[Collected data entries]

-=-=-

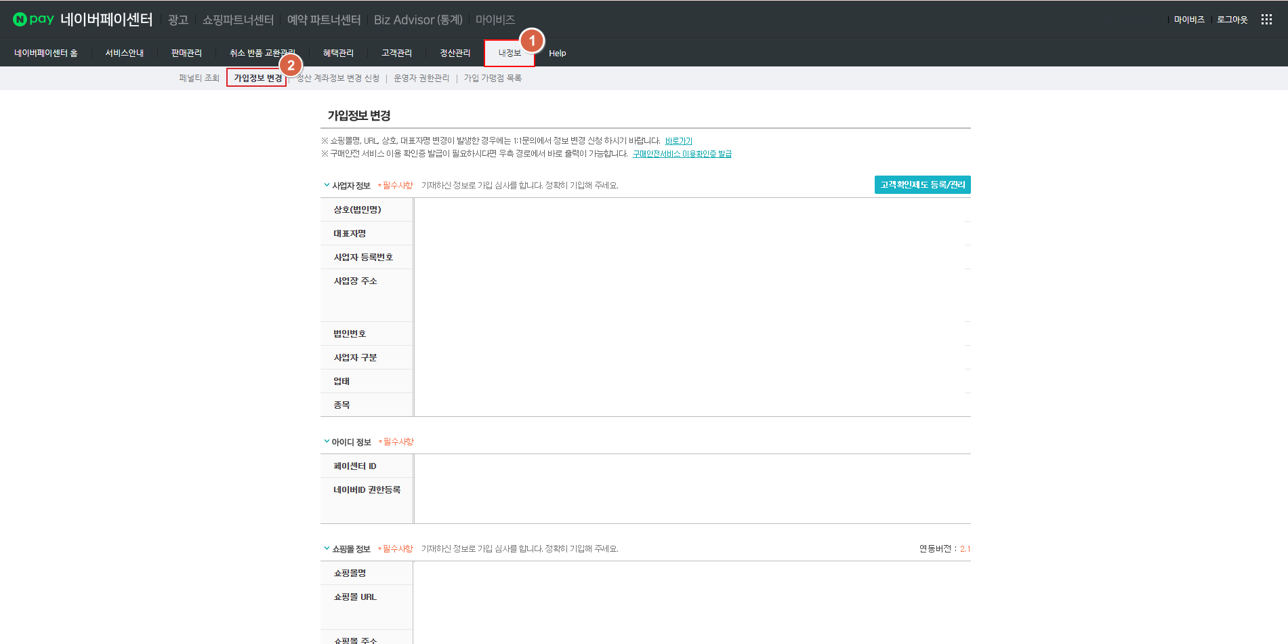Go to 판매관리 menu

(186, 53)
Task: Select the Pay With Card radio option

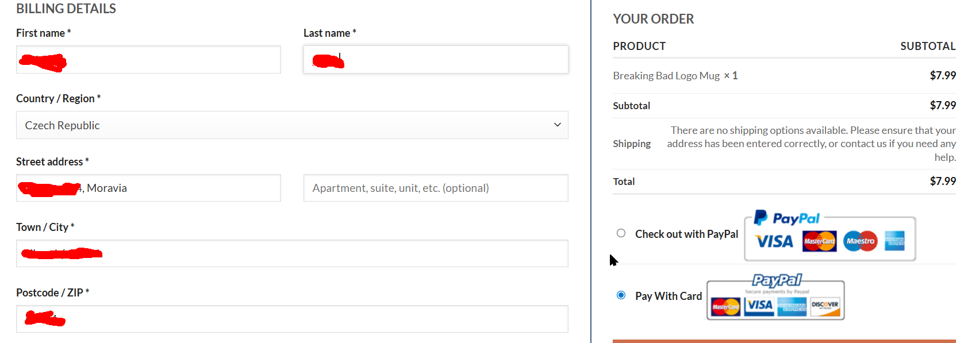Action: 621,295
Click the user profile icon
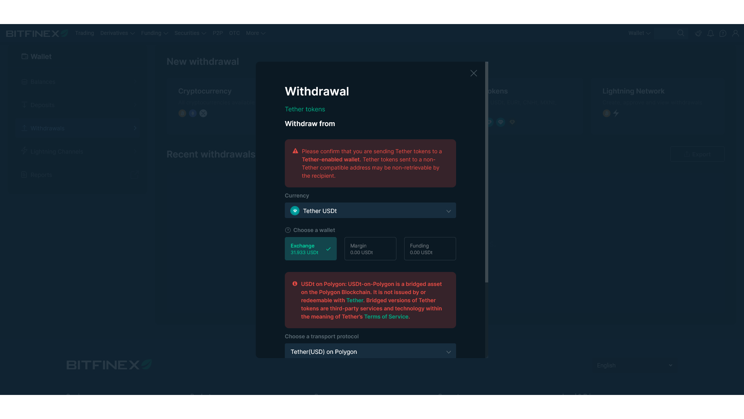Image resolution: width=744 pixels, height=419 pixels. pos(735,33)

-=-=-

Beginning with the line where "Task: Select the Pay With Card radio option" appears, transcribe the records above word for word through their last line, and include no pictures.

#### Written reply:
Task: Select the Pay With Card radio option

Action: 621,295
Click the user profile icon
Image resolution: width=744 pixels, height=419 pixels. pos(735,33)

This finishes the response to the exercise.